Sewer Work May Have Set Off PG&E Pipe Blast
PG&E Corp. (PCG)’s natural-gas pipeline explosion in San Bruno last year may have been triggered by a sewer replacement project done by the city, an independent panel found.
“The panel believes third-party construction activity could have played a key role in transforming a fabrication flaw in the pipeline from a ‘stable’ to an ‘unstable’ threat, ultimately triggering the incident,” according to a statement today from the California Public Utilities Commission, which formed the panel. The sewer work was done in 2008.
The five-member panel didn’t make a finding on the root cause of the September explosion, which killed eight people and destroyed 38 homes. A National Transportation Safety Board final report on what caused the blast will likely be available by September, agency Chairman Deborah Hersman said yesterday at a press event in San Bruno.
PG&E froze its dividend this year because of costs associated with the explosion. The utility, which distributes gas to 4.3 million customers, said it may spend as much as $1.1 billion this year and next on gas-pipeline inspections, improvements and other safety work.
The company, based in San Francisco, said on May 4 that it had so far incurred pretax costs of $114 million related to the blast and had set aside $220 million for estimated third-party liabilities associated with the incident.

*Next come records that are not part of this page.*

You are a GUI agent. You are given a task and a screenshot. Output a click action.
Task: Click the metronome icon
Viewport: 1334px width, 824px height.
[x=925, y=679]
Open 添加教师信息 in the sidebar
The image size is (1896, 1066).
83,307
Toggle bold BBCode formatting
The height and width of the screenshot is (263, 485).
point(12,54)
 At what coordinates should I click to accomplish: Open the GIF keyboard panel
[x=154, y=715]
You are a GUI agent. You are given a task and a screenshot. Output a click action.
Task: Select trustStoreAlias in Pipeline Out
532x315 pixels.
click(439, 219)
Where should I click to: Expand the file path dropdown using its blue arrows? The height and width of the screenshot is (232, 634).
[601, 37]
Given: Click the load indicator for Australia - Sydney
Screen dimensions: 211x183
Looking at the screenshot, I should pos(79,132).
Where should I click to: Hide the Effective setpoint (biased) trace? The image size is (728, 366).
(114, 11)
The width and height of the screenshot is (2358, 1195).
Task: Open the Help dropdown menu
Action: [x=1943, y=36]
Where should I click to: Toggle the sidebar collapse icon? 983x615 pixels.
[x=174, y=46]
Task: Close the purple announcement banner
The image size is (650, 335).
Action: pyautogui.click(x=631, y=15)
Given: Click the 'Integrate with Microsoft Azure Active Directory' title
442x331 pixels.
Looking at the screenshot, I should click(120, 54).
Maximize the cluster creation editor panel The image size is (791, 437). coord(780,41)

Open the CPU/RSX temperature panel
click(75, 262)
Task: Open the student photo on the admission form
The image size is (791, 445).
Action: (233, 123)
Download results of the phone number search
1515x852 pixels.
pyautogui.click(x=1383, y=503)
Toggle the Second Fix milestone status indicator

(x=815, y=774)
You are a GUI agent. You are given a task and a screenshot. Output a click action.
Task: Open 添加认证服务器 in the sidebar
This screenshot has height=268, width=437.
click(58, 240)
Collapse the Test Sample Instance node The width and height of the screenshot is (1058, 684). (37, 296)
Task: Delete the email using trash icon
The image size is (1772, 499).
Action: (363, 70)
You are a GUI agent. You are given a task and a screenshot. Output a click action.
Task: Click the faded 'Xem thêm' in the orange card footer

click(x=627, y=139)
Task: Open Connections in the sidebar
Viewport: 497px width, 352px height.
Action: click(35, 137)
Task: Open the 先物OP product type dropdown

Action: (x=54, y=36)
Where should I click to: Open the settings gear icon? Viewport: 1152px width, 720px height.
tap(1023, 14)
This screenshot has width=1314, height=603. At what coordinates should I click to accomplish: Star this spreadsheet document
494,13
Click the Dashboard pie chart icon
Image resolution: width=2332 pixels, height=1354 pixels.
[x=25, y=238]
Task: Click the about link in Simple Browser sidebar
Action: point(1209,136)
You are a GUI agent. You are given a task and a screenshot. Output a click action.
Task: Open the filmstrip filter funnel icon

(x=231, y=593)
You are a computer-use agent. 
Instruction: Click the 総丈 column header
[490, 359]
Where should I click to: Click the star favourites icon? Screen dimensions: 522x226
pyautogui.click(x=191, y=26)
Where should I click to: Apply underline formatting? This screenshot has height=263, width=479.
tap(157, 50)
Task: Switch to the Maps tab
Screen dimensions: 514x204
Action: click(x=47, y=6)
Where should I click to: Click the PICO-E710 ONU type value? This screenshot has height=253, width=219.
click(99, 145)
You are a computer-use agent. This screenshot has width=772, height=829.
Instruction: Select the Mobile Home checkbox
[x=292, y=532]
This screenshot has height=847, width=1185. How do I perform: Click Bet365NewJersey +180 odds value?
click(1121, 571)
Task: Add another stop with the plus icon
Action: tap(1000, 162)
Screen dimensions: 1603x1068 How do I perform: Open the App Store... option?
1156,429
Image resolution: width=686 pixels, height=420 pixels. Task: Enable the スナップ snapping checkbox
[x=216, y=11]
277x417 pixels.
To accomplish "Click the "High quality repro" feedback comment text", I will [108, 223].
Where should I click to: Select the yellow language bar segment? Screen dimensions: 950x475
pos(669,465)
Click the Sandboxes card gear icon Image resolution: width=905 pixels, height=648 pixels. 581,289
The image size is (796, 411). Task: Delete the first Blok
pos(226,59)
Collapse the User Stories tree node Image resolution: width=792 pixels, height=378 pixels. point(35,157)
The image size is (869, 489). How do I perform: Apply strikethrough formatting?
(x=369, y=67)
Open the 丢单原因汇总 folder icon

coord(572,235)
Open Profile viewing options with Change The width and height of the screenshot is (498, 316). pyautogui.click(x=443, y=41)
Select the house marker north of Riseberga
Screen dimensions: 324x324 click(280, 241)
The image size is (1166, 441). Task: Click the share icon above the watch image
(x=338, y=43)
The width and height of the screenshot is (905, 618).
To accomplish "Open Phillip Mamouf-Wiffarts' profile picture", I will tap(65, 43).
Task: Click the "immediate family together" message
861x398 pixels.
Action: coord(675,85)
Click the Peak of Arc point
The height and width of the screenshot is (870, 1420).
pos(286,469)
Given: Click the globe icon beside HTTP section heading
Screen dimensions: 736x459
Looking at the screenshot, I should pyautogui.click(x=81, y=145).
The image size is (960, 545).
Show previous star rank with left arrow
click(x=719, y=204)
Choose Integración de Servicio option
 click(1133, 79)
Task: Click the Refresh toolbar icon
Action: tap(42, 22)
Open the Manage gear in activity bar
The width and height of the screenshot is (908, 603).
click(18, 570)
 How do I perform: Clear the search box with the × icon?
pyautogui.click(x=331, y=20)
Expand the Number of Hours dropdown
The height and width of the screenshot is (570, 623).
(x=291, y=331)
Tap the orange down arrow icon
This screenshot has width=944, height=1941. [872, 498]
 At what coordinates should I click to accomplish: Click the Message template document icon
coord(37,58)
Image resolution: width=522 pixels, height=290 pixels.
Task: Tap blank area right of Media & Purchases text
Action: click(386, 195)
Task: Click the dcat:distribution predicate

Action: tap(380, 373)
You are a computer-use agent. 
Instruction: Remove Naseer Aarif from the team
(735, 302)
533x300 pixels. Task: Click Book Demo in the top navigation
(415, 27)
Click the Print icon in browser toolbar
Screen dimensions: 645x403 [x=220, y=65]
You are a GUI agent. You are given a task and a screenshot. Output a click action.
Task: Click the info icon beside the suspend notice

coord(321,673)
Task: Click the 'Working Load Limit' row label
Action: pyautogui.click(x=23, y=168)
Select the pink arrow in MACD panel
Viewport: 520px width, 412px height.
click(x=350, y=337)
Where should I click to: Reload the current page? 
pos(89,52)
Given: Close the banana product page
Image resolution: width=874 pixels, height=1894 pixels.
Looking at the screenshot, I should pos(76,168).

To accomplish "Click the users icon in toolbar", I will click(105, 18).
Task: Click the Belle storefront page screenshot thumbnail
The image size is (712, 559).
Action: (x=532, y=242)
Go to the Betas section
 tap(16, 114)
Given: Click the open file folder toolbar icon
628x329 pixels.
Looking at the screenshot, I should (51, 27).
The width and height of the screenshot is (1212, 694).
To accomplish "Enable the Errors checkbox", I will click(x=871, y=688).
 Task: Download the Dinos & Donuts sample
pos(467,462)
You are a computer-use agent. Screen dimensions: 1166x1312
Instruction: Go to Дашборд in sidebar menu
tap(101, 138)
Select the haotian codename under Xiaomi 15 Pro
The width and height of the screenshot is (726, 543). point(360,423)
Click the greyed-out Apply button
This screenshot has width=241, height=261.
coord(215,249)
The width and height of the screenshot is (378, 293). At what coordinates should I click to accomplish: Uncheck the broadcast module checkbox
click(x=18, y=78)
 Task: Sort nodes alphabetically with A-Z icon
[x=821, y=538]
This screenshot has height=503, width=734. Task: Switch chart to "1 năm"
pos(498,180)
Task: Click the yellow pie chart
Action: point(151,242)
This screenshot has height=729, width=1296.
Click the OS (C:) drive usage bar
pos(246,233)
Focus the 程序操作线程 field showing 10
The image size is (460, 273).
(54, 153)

‘Dysfunctional Company Culture’
The panel said its conclusions were based on analysis by its technical consultant, a review of the NTSB investigation and a report by the Interstate Natural Gas Association of America, an industry group.
NTSB investigators have said that PG&E’s pipe had faulty welds. Keith Holloway, a spokesman for the agency, declined to comment on the status of the investigation or the California state panel’s report.
The pipeline rupture was a consequence of weaknesses in PG&E management, the panel found. PG&E has a “dysfunctional company culture” with excessive levels of management and an overemphasis on financial performance, according to the panel. It recommended “some form of separation” of PG&E’s gas and electricity businesses to allow for more focus.
“This is damning of PG&E across the board,” Michael Peevey, president of the commission, said at a public meeting today in San Francisco.
The panel also found that state regulators didn’t have the resources to monitor the company’s pipeline management system adequately.
Former PG&E Chief Executive Officer Peter Darbee announced his resignation on April 21 after a “challenging year.” The company last month named Nick Stavropoulos to lead its gas business.
PG&E “will move quickly to review the report’s detailed findings and take further action to improve the safety, quality and performance of our gas system,” interim CEO Lee Cox said in a statement.
PG&E rose 4 cents to $41.96 at 4:15 p.m. in New York Stock Exchange composite trading. The company’s shares have fallen 12 percent this year, making it the worst performing member of the Standard and Poor’s 500 Multi-Utilities Index.